● Your task
Word for word, quote the lines from the one containing "The width and" to the end of the entries below, including both. Leave pictures out.

[Saved data entries]
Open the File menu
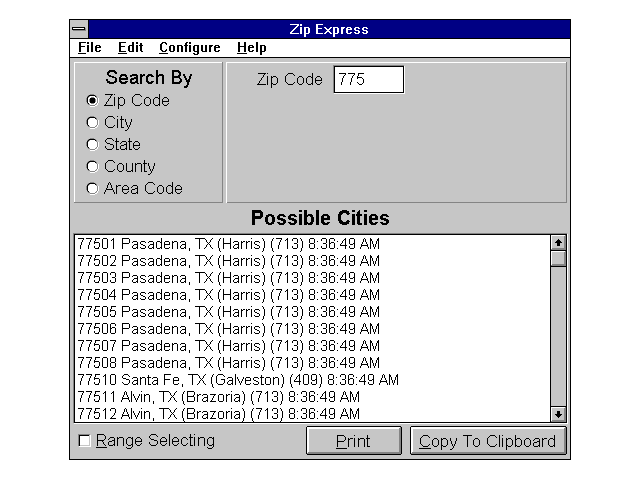This screenshot has width=640, height=480. point(89,48)
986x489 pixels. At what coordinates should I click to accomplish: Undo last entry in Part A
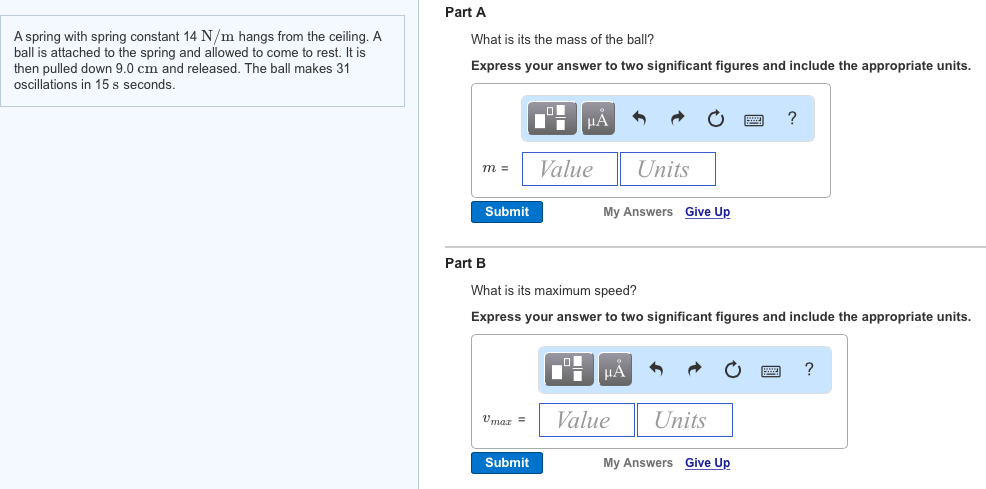click(x=638, y=118)
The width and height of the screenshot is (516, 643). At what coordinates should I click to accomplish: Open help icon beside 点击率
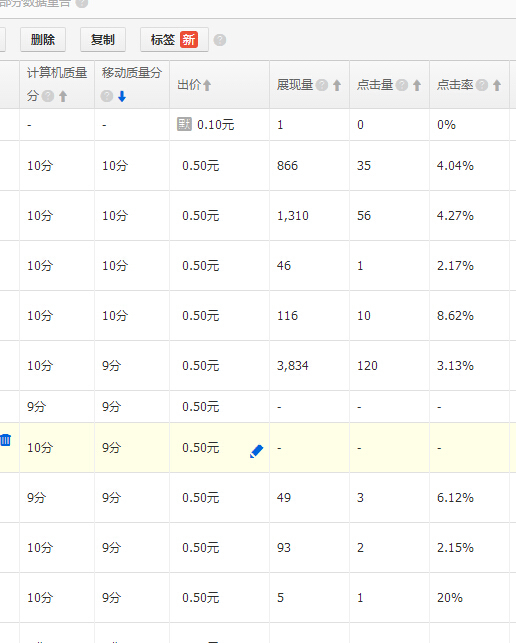coord(482,85)
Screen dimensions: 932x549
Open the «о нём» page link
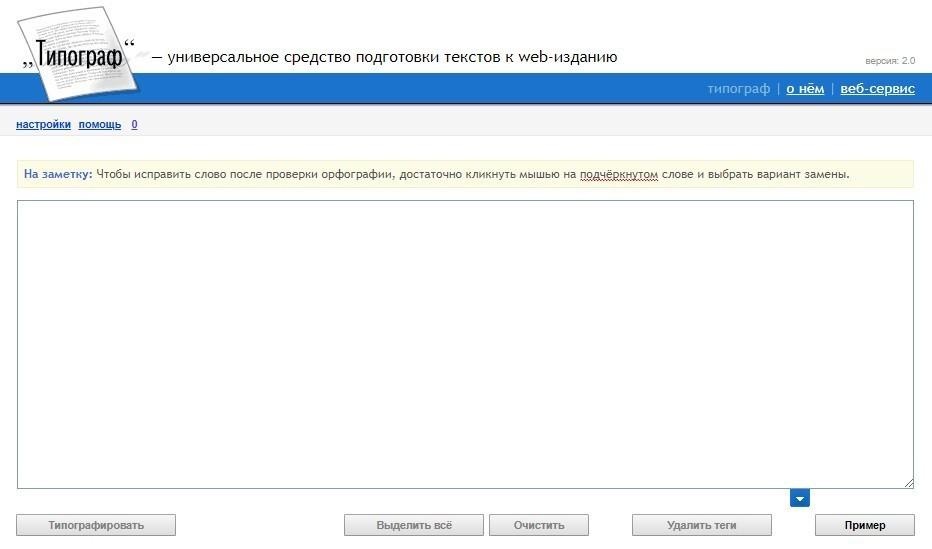pos(805,88)
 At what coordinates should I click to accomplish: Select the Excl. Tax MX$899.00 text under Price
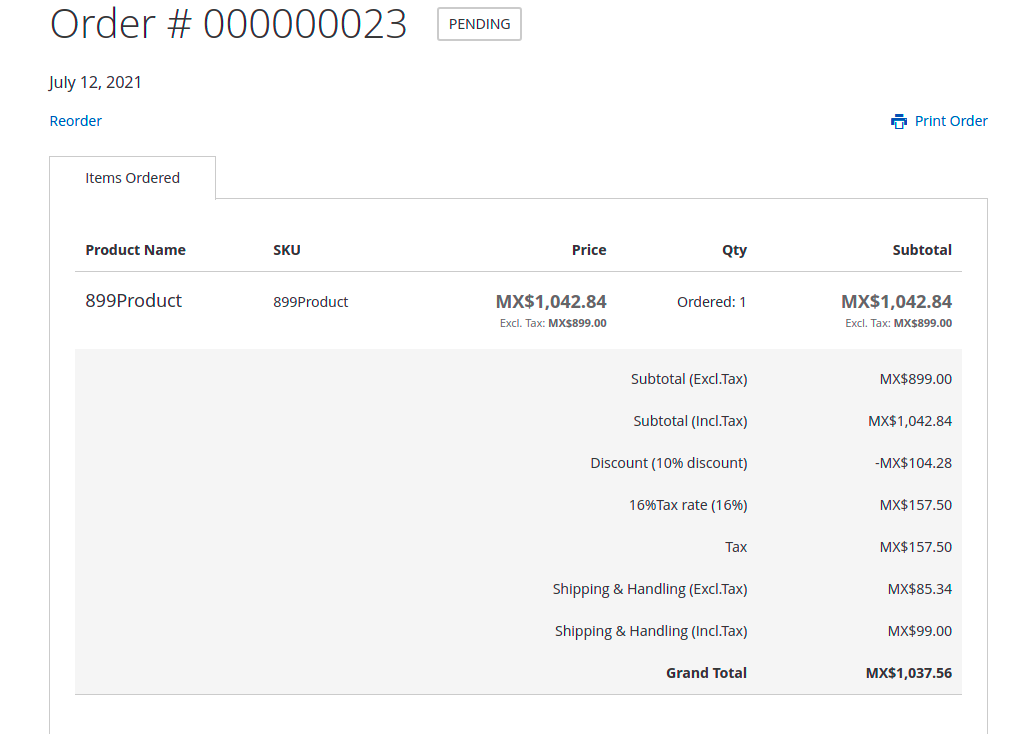pos(553,322)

● Solution for this task
The width and height of the screenshot is (516, 643). At what coordinates should I click to accomplish: Open help icon beside 点击率
coord(482,85)
Screen dimensions: 932x549
Open the «о нём» page link
pos(805,88)
 At what coordinates should I click to accomplish: Select the Excl. Tax MX$899.00 text under Price
pos(553,322)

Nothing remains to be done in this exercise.